2014-03-10

Jake Vanderplas is the Director of Research in the Physical Sciences at the University of Washington’s eScience Institute. He is a maintainer and/or frequent contributor to many open source Python projects, including scikit-learn, scipy, matplotlib, and others.  He occasionally blogs about Python, data visualization, open science, and related topics at Pythonic Perambulations. You may find his (BSD-licensed) code on Github, or follow him on Twitter at @jakevdp.

At the 223rd meeting of the American Astronomical Society in January, there was an excellent standing-room-only session on Astrophysics Code Sharing in which the question of open source licensing came up.  Code licensing is one of those issues that many people never have a reason to think about, but it turns out to be a very important piece of making your code available to others.  The goal of this post is to provide a quick guide to the subject for folks who don’t want to spend too much time researching it, and to offer some concrete advice to make sure your public scientific code is as useful and influential as it can possibly be.

Disclaimer: I have no formal legal training, and this post is not intended as legal advice. For a more thorough treatment of copyright law and licenses as they pertain to code and software, please see the list of references at the end of the article.

What Is a License?

For most people, the mention of a software license conjures up images of the paragraphs of legalese you must (pretend to) read before installing a proprietary software package. But licenses come in a variety of forms: generally, a software license is a legally-binding agreement which governs the use and redistribution of software. Licenses range from proprietary (think Microsoft Windows) to Open Source (think Linux), with many variations and gradations in between. Here we’ll focus primarily on Free and Open Source Software (FOSS) Licenses, as they are generally the most relevant to those who write and share scientific code.

Who Should Think About Licensing?

As we’ll discuss below, everybody who writes code should license it, and this is especially true in science. Increasingly, researchers in astronomy and related fields spend much of their energy producing scientific code.
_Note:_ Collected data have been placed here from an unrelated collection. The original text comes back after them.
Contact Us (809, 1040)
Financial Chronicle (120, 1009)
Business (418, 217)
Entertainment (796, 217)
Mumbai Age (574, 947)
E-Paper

Because this code is an absolutely vital component of the reproducibility of scientific results, an important part of the scientific process is to make this code available to others. If you have shared or plan to share your scientific code—whether that’s on your own web page, on a blog, within supplemental websites of journals, or on a hosting service like Github or Bitbucket—this article is for you. Generally when scientists make their code public, they do so because they want it to be free to use and as useful as possible for as many people as possible. They want others to not only use it, but also extend it, fix bugs, incorporate it into their own research code, and thereby make it even more useful to more people. This article is written primarily with these scientific researchers in mind.

Summary: Three Pieces of Advice

This post will cover a lot of ground, but if you only take three pieces of information away from the article, let them be these:

Always license your code.  Unlicensed code is closed code, so any open license is better than none (but see #2).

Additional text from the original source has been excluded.